Where staging went, a man could go. Erskine made a silent dash for the stairs, and after two twists debouched through an open door onto a dark and dizzy ledge high above the nave. Moving silently from group to group of its pillars he slipped toward the heart of the church, flattening himself against the wall as the candlelight grew stronger.

Another doorway appeared ahead. Through it, he found the wall turned at right angles. The ledge continued, and the supporting pillars, but instead of looking down into the church, the open side was sealed. Before him instead was a long, narrow tunnel, completely dark, with a glimmering of light at the end. Then he realized what was happening: the wall here turned to run along the west wall of the south transept, and the space between the columns had been hung with tapestries.

He edged his way a little along, feeling the cold stone on his right and touching the hangings on his other side with the tips of his left hand.
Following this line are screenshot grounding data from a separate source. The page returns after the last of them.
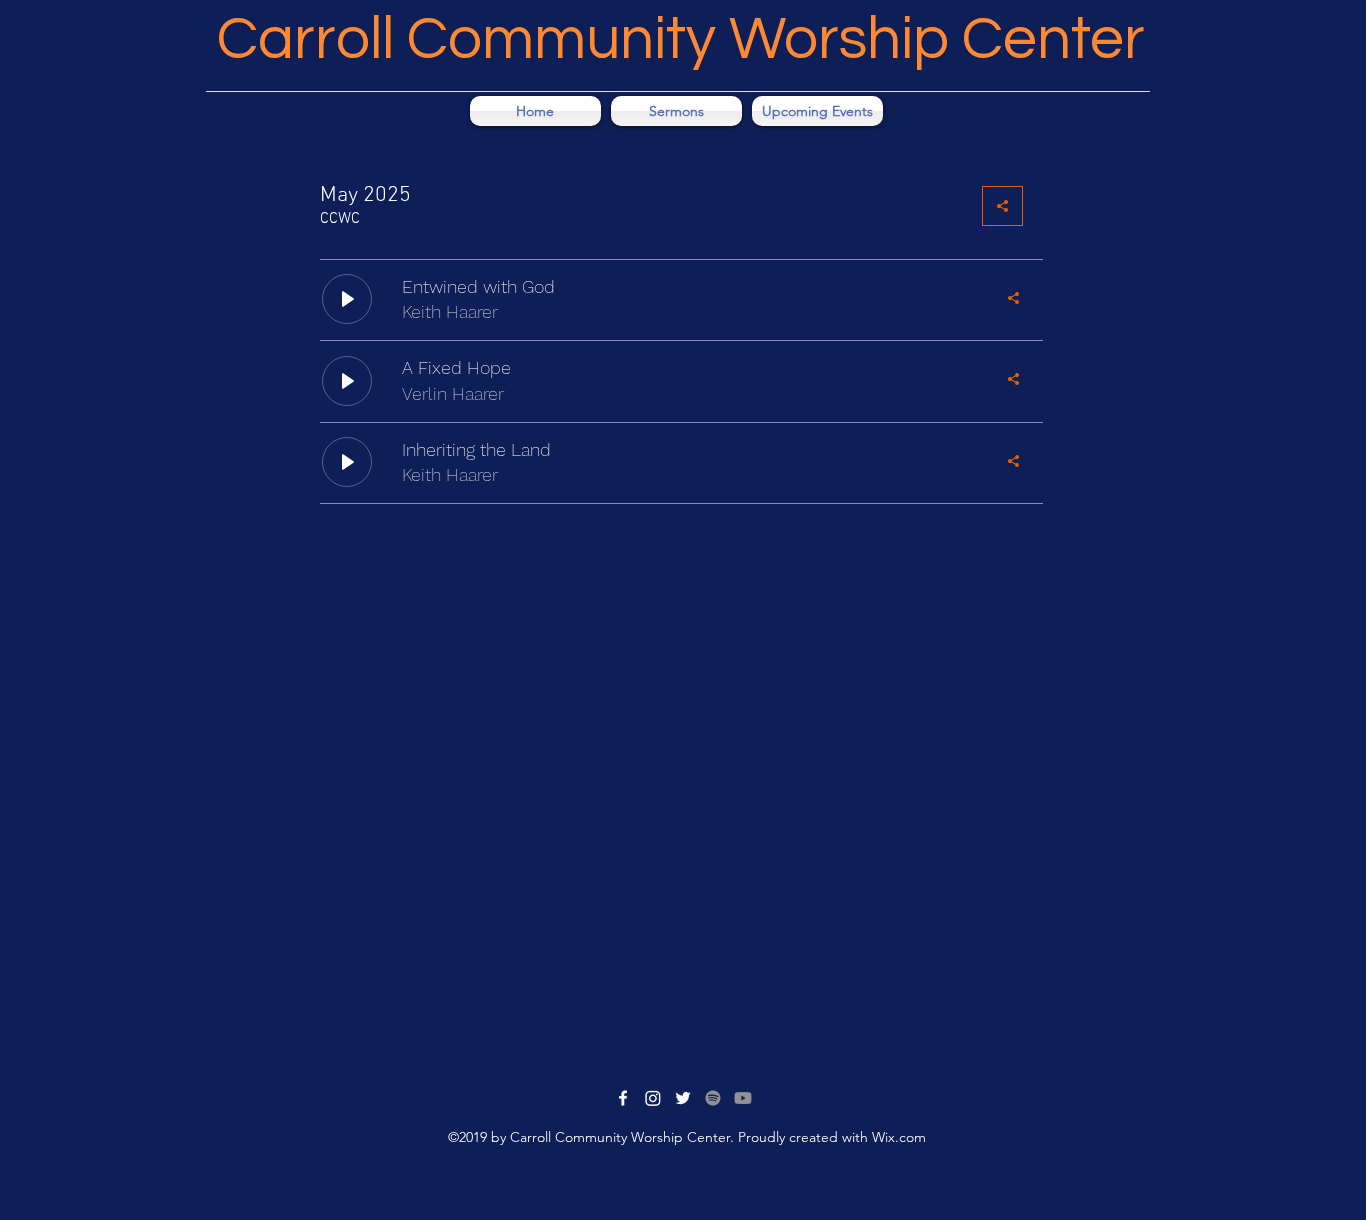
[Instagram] (653, 1098)
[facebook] (623, 1098)
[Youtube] (743, 1098)
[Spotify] (713, 1098)
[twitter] (683, 1098)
The dim light at the end came from a stairway which spiralled both up and down. Investigating, he found that a short descent led to the corner of a broad gallery filling the end of the transept. A flight of wide, shallow steps led from the gallery to the floor of the church. He retreated up the staircase and halfway back along his ledge.

His best hiding place was here, and here probably his best view of the transept. Judging his distance, he halted and with careful fingers made a gap in the tapestried wall of his tunnel. Candlelight fell on his fingers, and animated conversation sprang to his ears with a paralyzing vigour.
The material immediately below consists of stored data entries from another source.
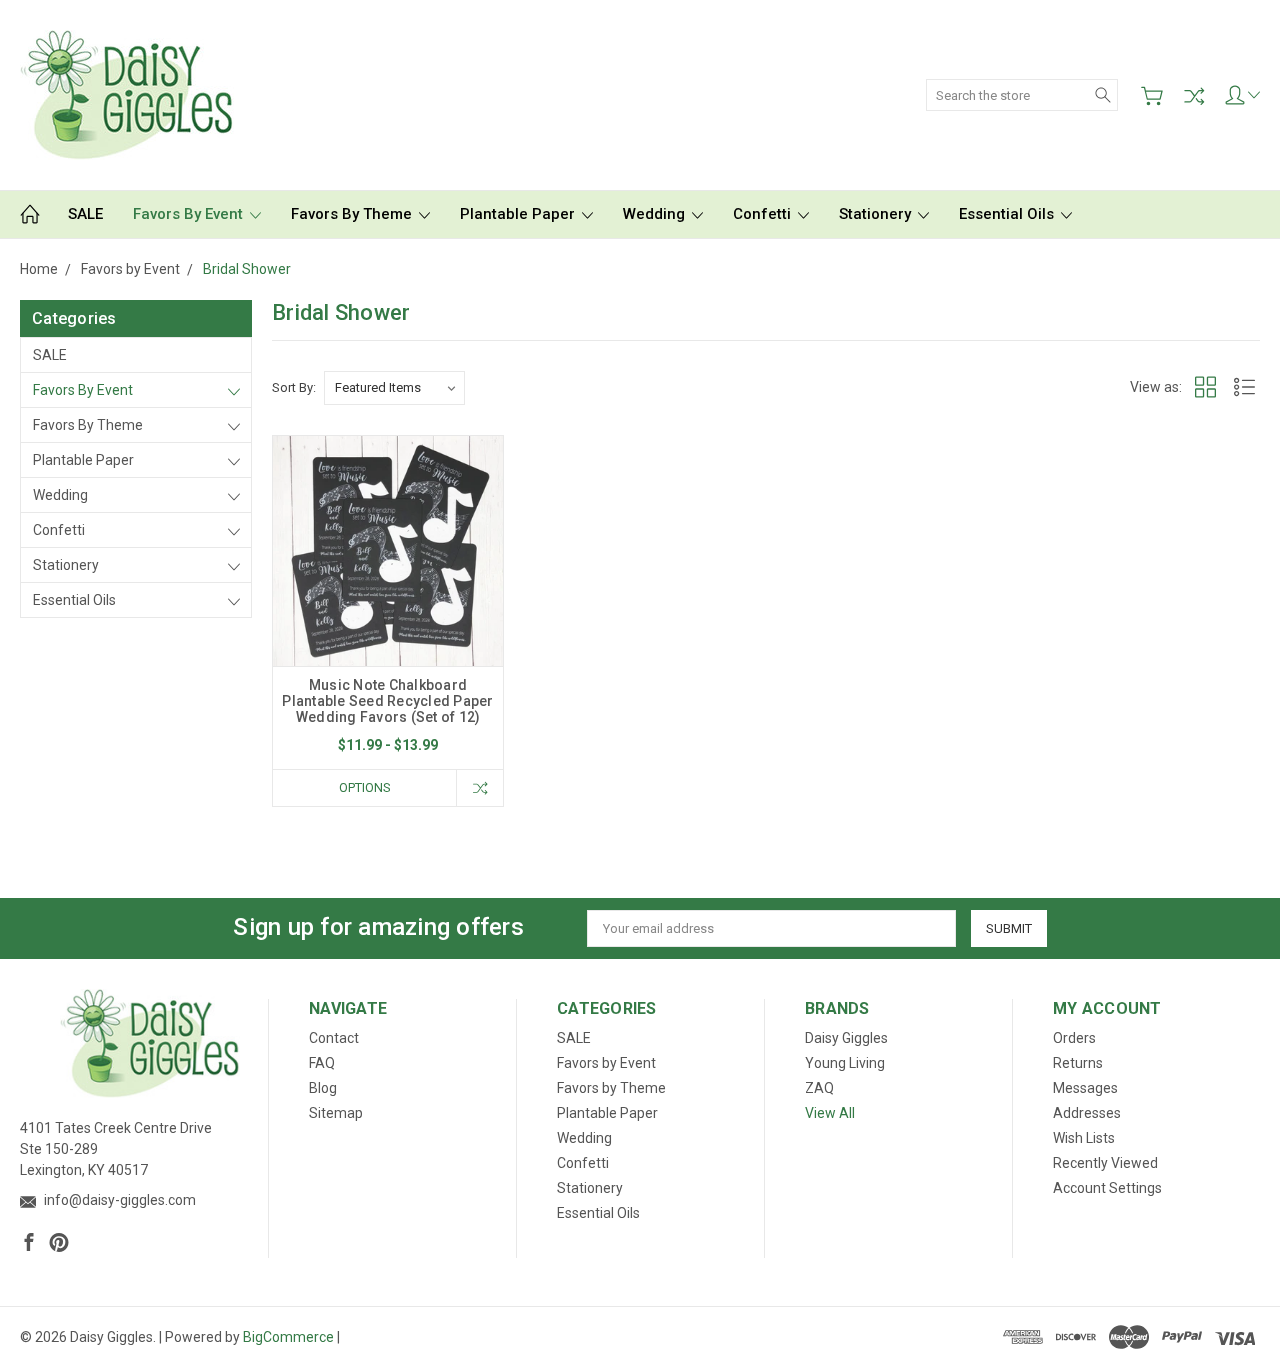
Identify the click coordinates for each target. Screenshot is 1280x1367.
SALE (85, 214)
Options (365, 787)
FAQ (322, 1063)
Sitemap (336, 1113)
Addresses (1087, 1113)
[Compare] (1194, 96)
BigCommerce (288, 1337)
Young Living (845, 1063)
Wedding (656, 214)
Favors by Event (190, 214)
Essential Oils (1008, 214)
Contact (334, 1038)
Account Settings (1107, 1188)
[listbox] (394, 388)
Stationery (877, 214)
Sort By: (294, 387)
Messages (1085, 1088)
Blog (323, 1088)
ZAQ (819, 1088)
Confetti (764, 214)
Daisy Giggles (846, 1038)
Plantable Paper (519, 214)
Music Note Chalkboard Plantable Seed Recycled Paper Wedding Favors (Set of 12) (387, 701)
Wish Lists (1084, 1138)
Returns (1078, 1063)
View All (830, 1113)
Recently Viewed (1105, 1163)
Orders (1074, 1038)
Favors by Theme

Then a known voice, Lymond’s voice, beating home some fragment of rhetoric, said startlingly, “I can give you one name that you can’t give me: cuckold, Lord Lennox!”

* * *

Within the Abbey, this singular and unlooked-for capture slipped like a midsummer halcyon upon the sour and surly waters of incompatability.

Lord Wharton, exhausted with the effort of being civil to Grey, irritated by Lennox and stricken at the prospect of parting with a company of excellent horsemen whom he would probably never see again, was sunk in highly secular gloom at one end of the long, polished table.